TRADE CENTER: A Documentary About 9/11 and the End of Gay Cruising in Downtown New York
Since the Home Insurance Building was erected in Chicago in 1885, the skyscraper has always captured the public’s imagination as a proxy for phallic, patriarchal power, but the meaning of this spectacular architectural achievement shifted dramatically when a twin tower was added; two identical erect phalluses towering over Manhattan together told quite a different tale. In 1973, architects Emery Roth and Minoru Yamasaki unveiled their unintentionally subversive design with the opening of the World Trade Center. Their creation is possibly the most underrecognized queer architectural icon of all time. While the straight world may have not have appreciated the irony of their gesture, the unique design summoned gay men from every social sphere to use the famed location for seeking public sexual pleasure. From its opening until its tragic demise, the two towers with its many bathrooms became a popular cruising destination for businessmen and working-class men alike.
This year, the 20th anniversary of 9/11 brought with it a competition among media outlets to produce the most original take on the day that the horrific destruction of the double phalluses forever changed our world. Seventeen new documentaries on the subject were released in 2021, many produced by major networks, including Paramount, the Discovery Channel, the History Channel (who made four), and Spike Lee’s four-part series for HBO Max, to name but a few.
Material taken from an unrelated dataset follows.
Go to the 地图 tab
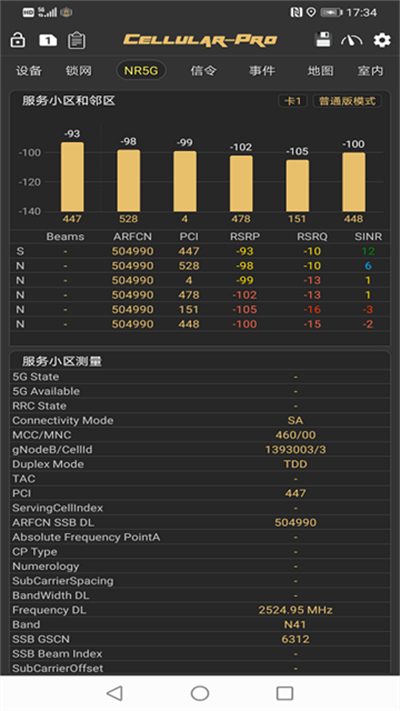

The topic was so well covered you might assume that no aspect of this history could have been left unexplored; however, not one of the big-budget mainstream interpretations touched on the gay subcultural phenomenon happening in the towers. Enter director Adam Baran’s Trade Center, a short film that made the festival rounds last summer and is now available on Vimeo.
Trade Center strings together five men’s memories of their thrilling sexual experiences in the building, spanning the 70s until the days the towers fell. Their accounts suggest they successfully co-opted the building: “Nobody was worried at all about being busted, that gave us a sense that it was our space… Pretty much any time of day you went, there was something going on.” Memorializing this little known and nearly forgotten aspect of the famous complex, the subjects’ accounts of public sex at the former World Trade Center are juxtaposed with footage of what was built in its place, the 9/11 Tribute Museum, the Memorial Pools, and Santiago Calatrava’s white-walled futuristic church of capitalism, the Oculus. The contrast between the raw honest stories set in the first buildings and images of the new spaces evokes a sense of the all-encompassing gentrification that the entire city has endured over the past 20 years.
Baran dedicates his short film to writer Samuel Delany, whose landmark essay Time Square Red, Time Square Blue (1999) articulated then Mayor Rudy Giuliani’s systematic destruction of gay life in Time Square. Delany may be the first contemporary thinker to substantially unpack the societal value of cruising. Using the word “contact” to describe his encounters and the subsequent bonds made, he makes the case that these experiences were crucial to his personal development as well as a productive aspect of vibrant metropolitan life, encouraging meaningful interactions across both class and race. Delany’s text directly drew on Jane Jacobs’s ground-breaking book The Death and Life of Great American Cities (1961) which went to great lengths to define a new healthy urbanism as community-based. Delany’s essay expanded Jacobs’s thesis to include the public sexual spaces of gay men. With his dedication, Baran locates his film in this discourse on urban public space and gentrification.
Like all the other 9/11 documentaries, Trade Center examines what was lost that fateful day when the towers fell, but Baran’s conclusion is very different from the others. Beyond the many obvious tragedies, he points out how 9/11 was used to further the policing of public space, which led to the definitive end of the heyday of New York City cruising. As one of his anonymous narrators explains, “Giuliani’s (pre-September 11) crackdown on public cruising was intense… so I’m sure 9/11 totally killed anything happening anywhere in the city. The World Trade Center was the literal and metaphorical end to all of that stuff… within weeks of that event the whole world started changing very rapidly.”
Text by Michael Bullock.
Film stills from Adam Baran’s Trade Center (2021).